• WHAT YOU ARE ASKED TO DO
Please return the lines from the one with "Click the comment" through the end of the listing below, word for word, with every picture left out.

• SUPPLIED ENTRIES
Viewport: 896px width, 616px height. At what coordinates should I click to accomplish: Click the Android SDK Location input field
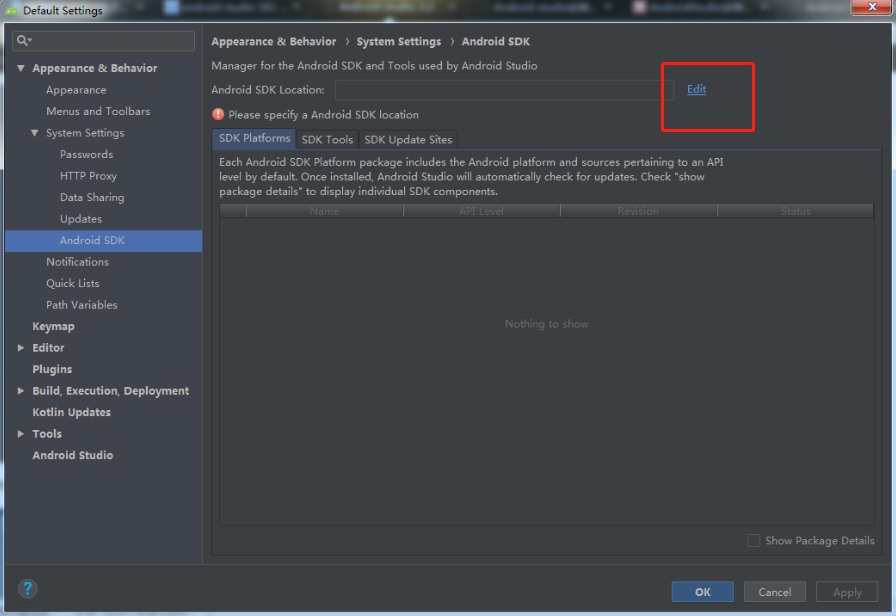coord(500,89)
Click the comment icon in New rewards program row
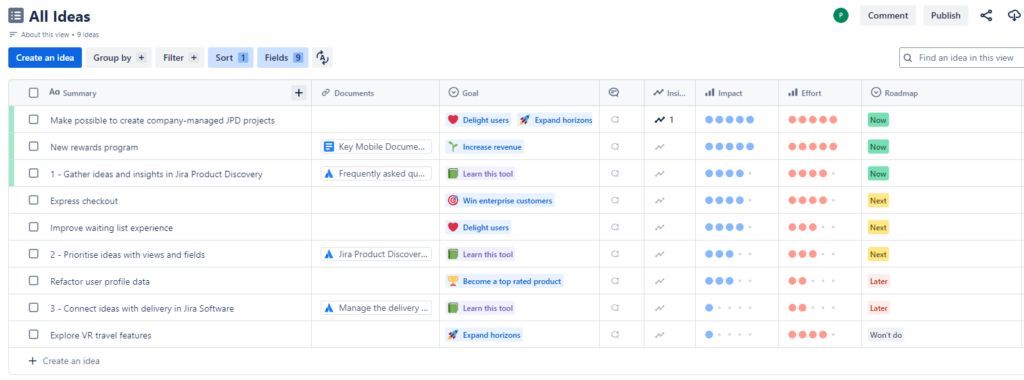The image size is (1024, 380). pos(615,147)
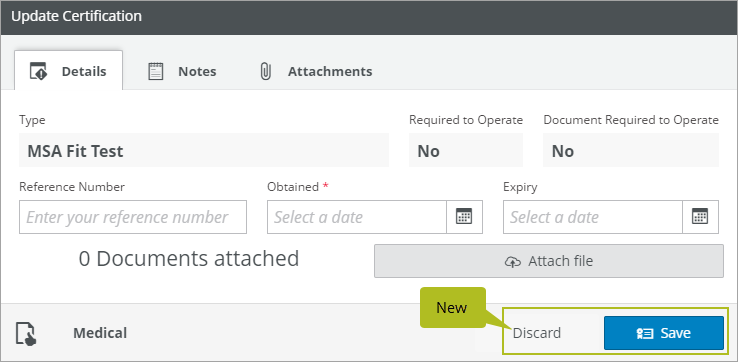Image resolution: width=738 pixels, height=362 pixels.
Task: Switch to the Attachments tab
Action: pyautogui.click(x=316, y=72)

• RESULT FOR THIS EXERCISE
Click the comment icon in New rewards program row
The image size is (1024, 380). pos(615,147)
Image resolution: width=738 pixels, height=362 pixels.
Task: Switch to the Attachments tab
Action: pyautogui.click(x=316, y=72)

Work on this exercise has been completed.